Start With the Base: Heat a large deep pot over medium heat and add olive oil. Once warm, add onion, carrot, and celery. Stir often and cook for about 5 minutes until everything softens and smells sweet.
Brown the Beef: Add ground beef to the pot. Break it apart with a spoon and cook until no pink remains. Let it sit briefly so it browns slightly, which adds deeper flavor.
Add Garlic and Tomato Paste: Stir in minced garlic and tomato paste. Cook for about 1 minute while stirring. This step deepens the tomato flavor and removes the raw taste.
Season the Sauce: Sprinkle in dried oregano, dried basil, salt, and black pepper. Stir well so the spices coat the beef and vegetables evenly.
Build the Sauce: Pour in diced tomatoes and beef broth. Stir and bring the mixture to a gentle simmer. Let it bubble for about 5 minutes so the flavors come together.

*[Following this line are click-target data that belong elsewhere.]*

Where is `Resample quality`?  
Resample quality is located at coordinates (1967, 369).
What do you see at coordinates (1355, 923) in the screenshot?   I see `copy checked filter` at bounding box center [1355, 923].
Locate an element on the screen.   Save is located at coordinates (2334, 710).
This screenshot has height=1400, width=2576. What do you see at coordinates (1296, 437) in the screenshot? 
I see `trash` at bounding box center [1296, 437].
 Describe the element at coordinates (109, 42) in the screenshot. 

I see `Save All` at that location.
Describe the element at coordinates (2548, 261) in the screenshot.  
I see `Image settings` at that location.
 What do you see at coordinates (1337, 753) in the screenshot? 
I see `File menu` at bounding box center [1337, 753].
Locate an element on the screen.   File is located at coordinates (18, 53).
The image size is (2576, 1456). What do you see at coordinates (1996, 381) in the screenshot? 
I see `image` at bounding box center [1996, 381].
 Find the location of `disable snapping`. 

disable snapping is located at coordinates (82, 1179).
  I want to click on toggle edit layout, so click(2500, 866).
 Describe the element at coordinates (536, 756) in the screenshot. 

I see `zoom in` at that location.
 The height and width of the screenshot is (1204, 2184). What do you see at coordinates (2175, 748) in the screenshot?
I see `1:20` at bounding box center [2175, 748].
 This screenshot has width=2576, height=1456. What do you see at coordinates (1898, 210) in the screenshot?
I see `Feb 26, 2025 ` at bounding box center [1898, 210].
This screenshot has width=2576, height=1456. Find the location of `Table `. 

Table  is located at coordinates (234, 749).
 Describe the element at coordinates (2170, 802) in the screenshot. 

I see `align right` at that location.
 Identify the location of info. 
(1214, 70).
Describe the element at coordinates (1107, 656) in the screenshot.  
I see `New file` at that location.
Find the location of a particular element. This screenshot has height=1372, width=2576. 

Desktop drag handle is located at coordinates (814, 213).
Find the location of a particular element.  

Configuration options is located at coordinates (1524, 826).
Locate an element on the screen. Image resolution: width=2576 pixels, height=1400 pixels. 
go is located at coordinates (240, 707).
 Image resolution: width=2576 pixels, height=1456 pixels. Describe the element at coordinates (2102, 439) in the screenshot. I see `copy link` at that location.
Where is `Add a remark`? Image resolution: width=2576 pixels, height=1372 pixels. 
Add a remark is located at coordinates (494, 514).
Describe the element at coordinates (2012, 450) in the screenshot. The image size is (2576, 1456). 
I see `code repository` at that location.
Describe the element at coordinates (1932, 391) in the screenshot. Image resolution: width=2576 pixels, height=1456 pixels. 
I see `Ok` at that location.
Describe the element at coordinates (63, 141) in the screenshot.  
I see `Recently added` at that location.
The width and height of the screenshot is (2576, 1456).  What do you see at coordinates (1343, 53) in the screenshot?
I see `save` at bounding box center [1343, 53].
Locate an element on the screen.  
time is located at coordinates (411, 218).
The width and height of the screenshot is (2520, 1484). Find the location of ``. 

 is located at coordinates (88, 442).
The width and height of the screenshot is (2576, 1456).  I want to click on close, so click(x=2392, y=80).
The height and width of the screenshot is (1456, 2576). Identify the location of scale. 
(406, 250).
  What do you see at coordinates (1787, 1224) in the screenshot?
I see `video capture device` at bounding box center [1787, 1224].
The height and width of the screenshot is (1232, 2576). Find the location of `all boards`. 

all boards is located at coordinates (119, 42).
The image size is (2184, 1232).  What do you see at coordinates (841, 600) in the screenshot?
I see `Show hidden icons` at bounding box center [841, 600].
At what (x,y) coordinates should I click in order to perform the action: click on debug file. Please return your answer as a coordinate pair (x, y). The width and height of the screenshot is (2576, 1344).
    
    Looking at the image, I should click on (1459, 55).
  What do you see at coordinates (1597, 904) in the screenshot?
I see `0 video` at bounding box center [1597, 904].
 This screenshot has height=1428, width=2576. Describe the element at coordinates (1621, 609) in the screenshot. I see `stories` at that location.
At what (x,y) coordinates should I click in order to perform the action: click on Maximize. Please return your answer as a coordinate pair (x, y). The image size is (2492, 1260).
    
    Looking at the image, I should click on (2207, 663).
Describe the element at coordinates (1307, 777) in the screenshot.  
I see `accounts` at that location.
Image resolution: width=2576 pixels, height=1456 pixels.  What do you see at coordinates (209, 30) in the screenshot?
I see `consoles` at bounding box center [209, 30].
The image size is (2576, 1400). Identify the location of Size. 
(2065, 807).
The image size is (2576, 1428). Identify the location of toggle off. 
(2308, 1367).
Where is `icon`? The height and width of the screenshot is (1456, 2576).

Add the Orzo: Stir the orzo directly into the pot. Lower the heat slightly and cover. Let it cook for about 10 minutes, stirring once or twice to prevent sticking.
Finish the Texture: Remove the lid and continue cooking for another 3 to 5 minutes until the orzo turns tender and the sauce thickens.
Finish With Cheese: Turn off the heat and stir in grated Parmesan. Let it melt fully, then top with fresh basil before serving.